> _Problem to solve_: With any pictures left out, restate word for word the lines in the listing below from the one holding "At what coordinates" through the last.

/---

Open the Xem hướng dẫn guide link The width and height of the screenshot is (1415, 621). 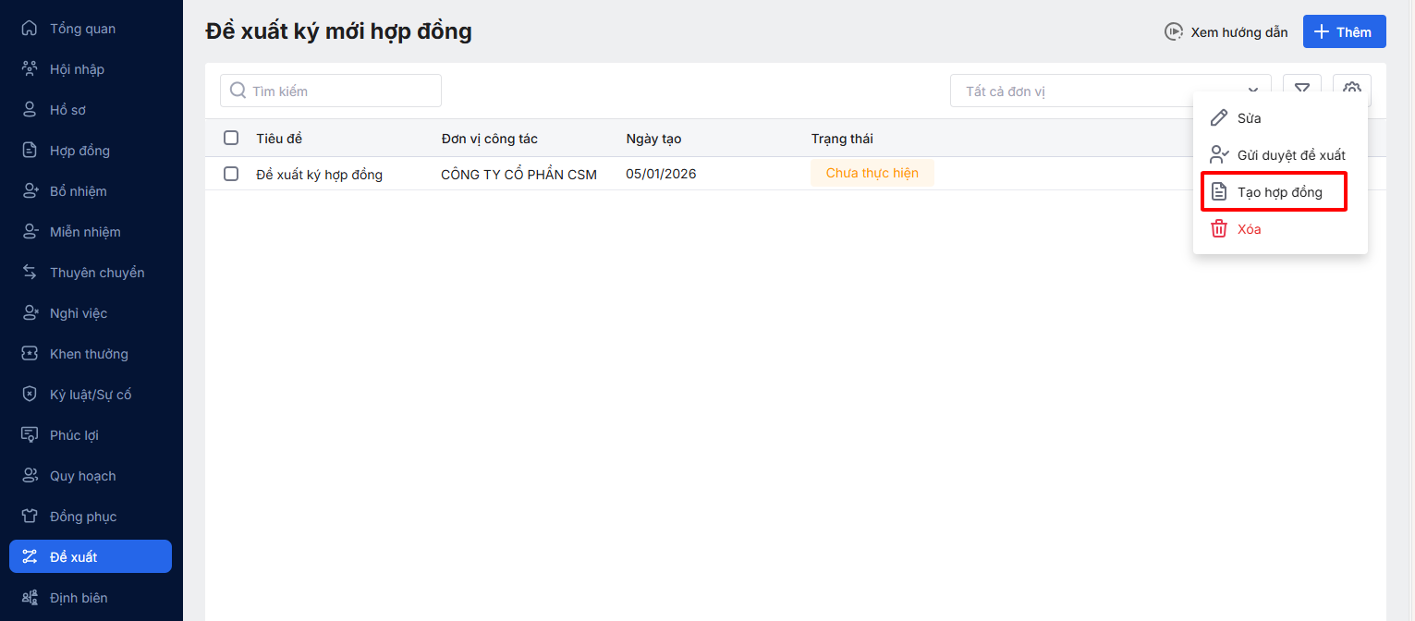pos(1238,32)
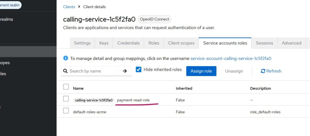Click the Refresh button
310x136 pixels.
click(x=271, y=71)
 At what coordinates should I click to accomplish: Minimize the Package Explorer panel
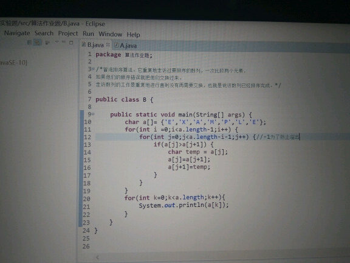64,42
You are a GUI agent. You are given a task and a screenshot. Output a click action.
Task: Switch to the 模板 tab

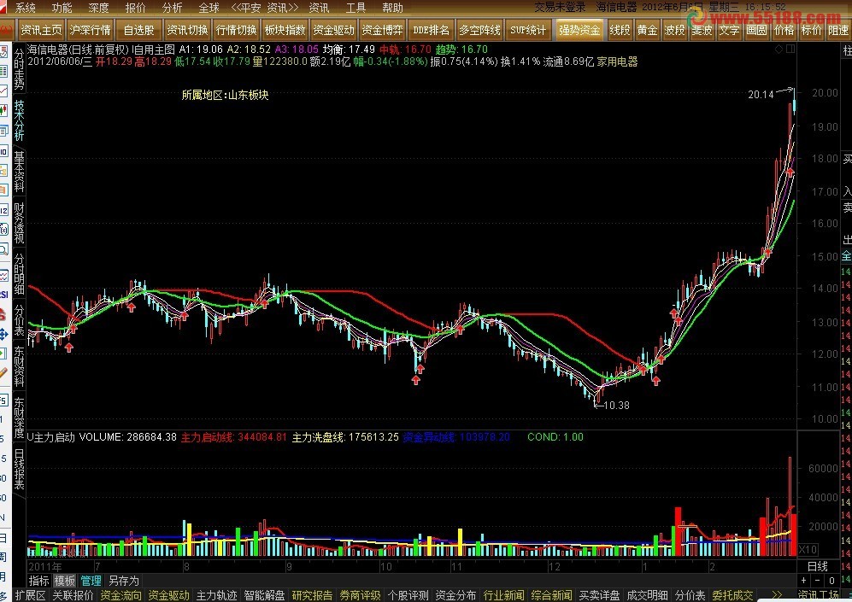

\---

> _Written answer_:
 At what coordinates should I click to accomplish: Minimize the Package Explorer panel
64,42
You are a GUI agent. You are given a task and a screenshot. Output a click action.
Task: Switch to the 模板 tab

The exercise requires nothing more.